Idealism and realism are often set in tension. One can cling to ideals, living by a set of principles that others admire outwardly even as they reject them as naïve, simplistic, unrealistic; or one can embrace the harsh reality of the “way the world works” and compromise on those ostensibly noble principles in order to effect real change. But, conventional wisdom has it, you cannot do both.
By the grace of God, we as Christians can gleefully reject conventional wisdom. I would suggest that, as Christians, we are called precisely to the via media, the delicate balance between two opposing ideas. We are called to an idealistic realism.
As Christians, we cannot spurn our ideals. We are called to live counter-culturally, and to be uncompromising in our commitment to the principles upheld in God’s Word. If that proves challenging—especially when compromise could provide an easy solution—well, we embrace the challenge as a trial sent by God to perfect our character (James 1:2-4). Of course, those who ridicule the idealists—young ones especially—for naïve optimism frequently have a point. The world is harsh, and people who cling to ideals often get trampled over. However, our mistake lies in thinking that this is the ultimate reality. The “real world” is poorly named, for this world is passing away. The ultimate cannot be found in the world. Reality is, as Bonhoeffer reminds us, found only in God: “The wise man is aware of the limited receptiveness of reality for principles; for he knows that reality is not built upon principles but that it rests upon the living and creating God.” If our ideals (not principles, but the revelation of God) and reality rest upon the living God, they should remain indissolubly linked.
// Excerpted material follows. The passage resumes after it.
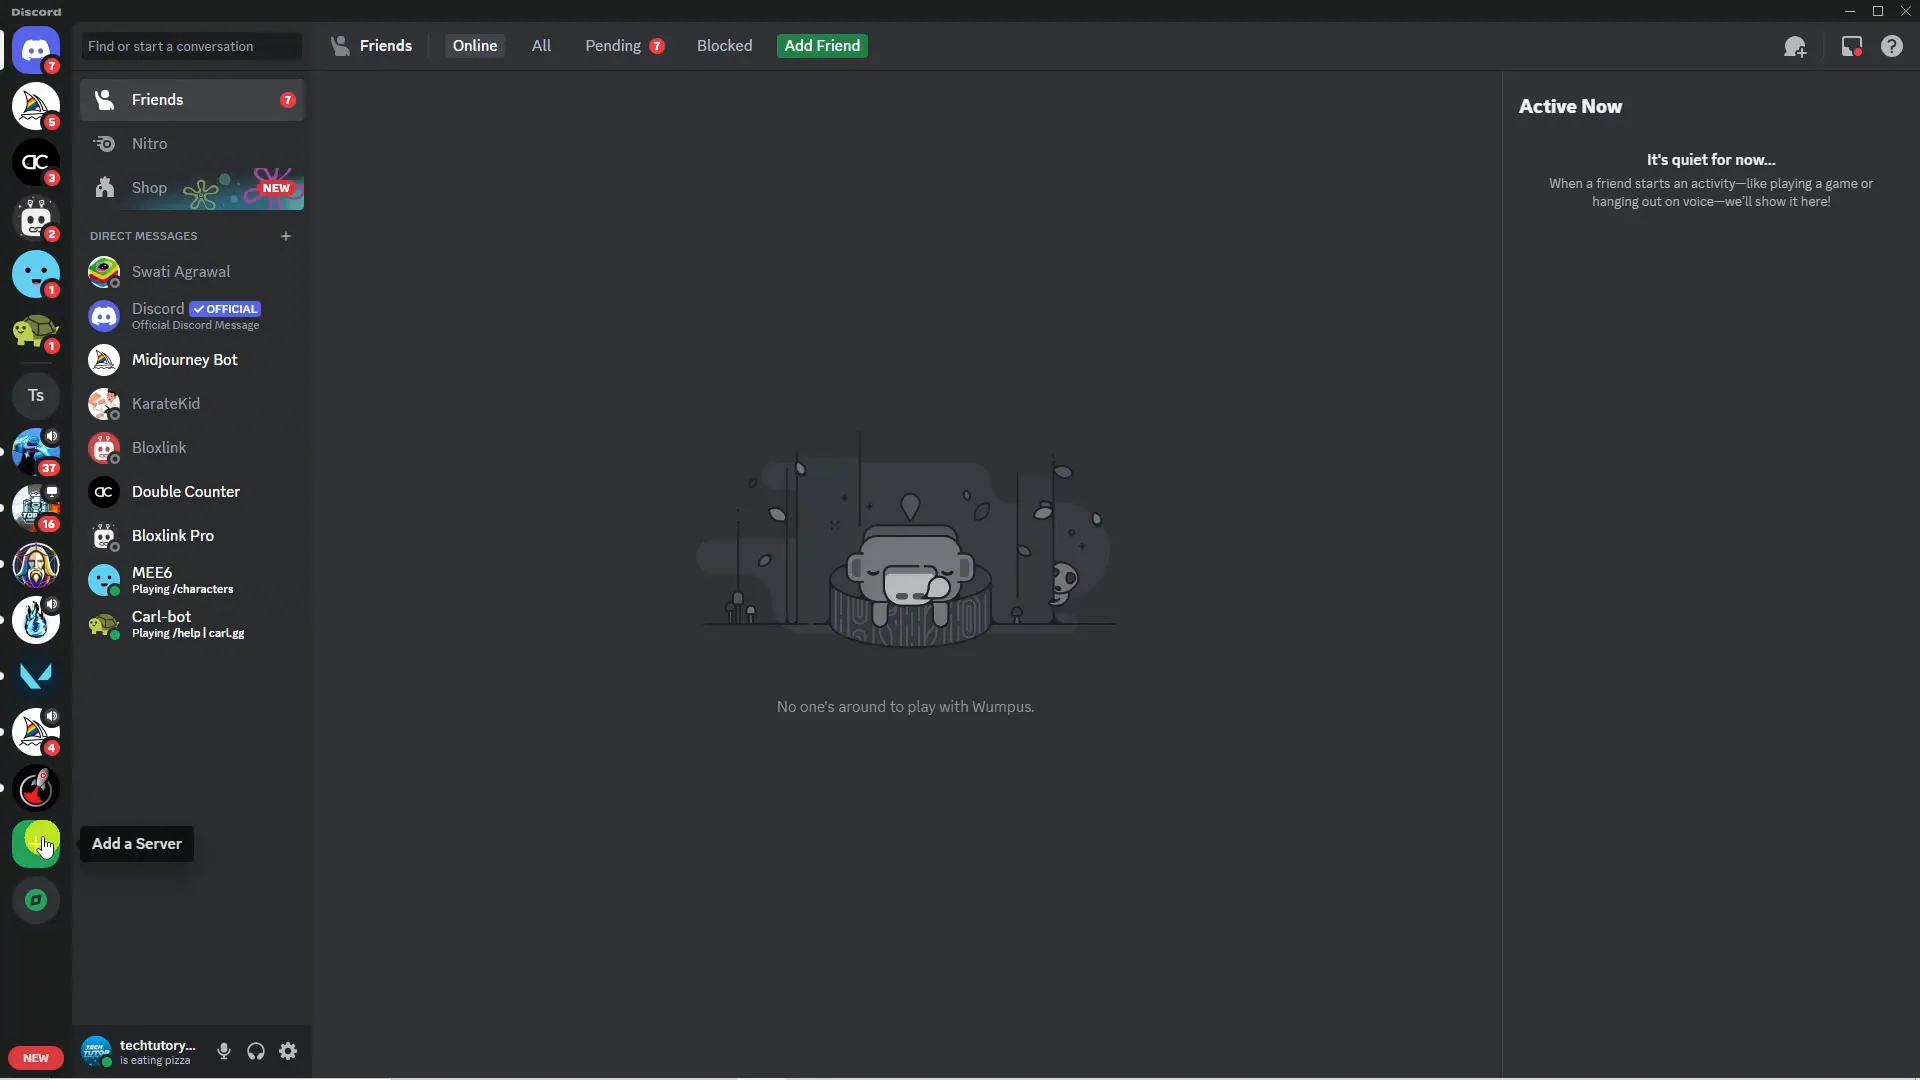Image resolution: width=1920 pixels, height=1080 pixels.
Task: Toggle inbox icon top right
Action: 1851,46
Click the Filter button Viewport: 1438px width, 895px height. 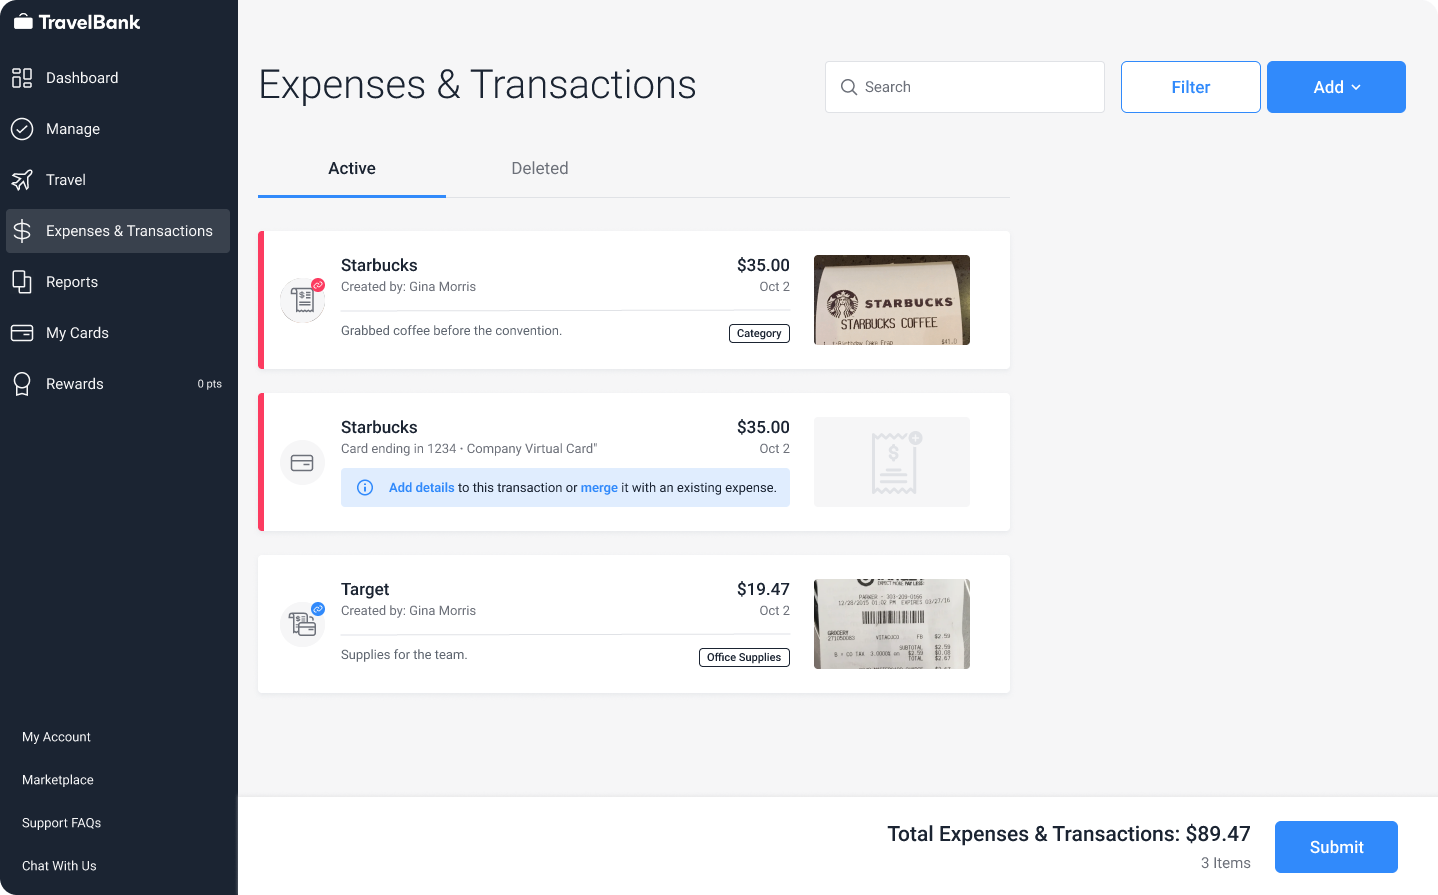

So what, then, is the true via media? Not a choice between idealism and realism; rather, the true via media is avoiding the extremes of naïve optimism and cynical pragmatism. These are unbiblical extremes.
Naïve optimism blinds itself to the reality that rests on God, settling for a clichéd version of robust biblical truth. This hollow approach to Christianity produces greeting-card theology, and simply cannot engage meaningfully with the brutal reality of this world. Jesus did not seek to shelter his followers from the bleakest possible appraisal of the coming times (cf. John 16:33), and the apostles and prophets harped on it unceasingly. We should be no different. Not everything will come up roses—and even when it does, we may find our brows thorn-pricked still. We follow a crucified Savior, and we who have been called to a life of discipleship have been called to die. That is the brutal reality we face.
At the same time, we are not called to cynical pragmatism. Cynical pragmatists sneer condescendingly at the optimists and idealists because they think they have a better grasp of reality. Life is hard, compromise is inevitable, and so pragmatists counsel doing what works, pursuing the utilitarian at the occasional expense of the ideal. Churches capitulate to this most American philosophy when they cast aside the ideals of Scripture in pursuit of superficial ministry goals. The excesses of the church-growth movement are undeniably founded on this sandy premise. But this sort of compromise refuses to trust in the revelation of God (one thinks of issues like prayer, sacrificial giving, and the long obedience of discipleship), and instead relies sinfully on human ingenuity to accomplish a lesser vision.
Take money as an example of how each alternative knocks us off course. The naïve optimist imagines that certain contextualized promises in Scripture guarantee financial provision, neglecting those passages that speak of trial, famine, hardship. (The faithful suffer along with the sinful when God brings judgment on the land, after all.) The cynical pragmatist, however, adopts the world’s wisdom on the subject, the same approach to retirement, savings, even giving (giving levels among Christians are scarcely higher than the nation at large). They neglect Scripture’s teaching on daily bread, the idolatrous dangers of saving, sacrificial giving. (The woman Jesus commended gave away her money for food, after all.)
Idealistic realists, however, can tread the fine line between these two unbiblical extremes. They recognize the harsh reality of the world, while at the same time clinging unshakably to the ideals revealed in Scripture.
Speaking of ethics—the way we should live our lives in the light of the brutality of this world and the promises of God—Bonhoeffer writes, “Formalism and casuistry set out from the conflict between the good [the ideal] and the real, but the Christian ethic can take for its point of departure the reconciliation, already accomplished, of the world with God and the man Jesus Christ and the acceptance of the real man by God.” As Christians, we joyfully acknowledge the reconciliation of the real and the ideal in Christ, and live like it is true.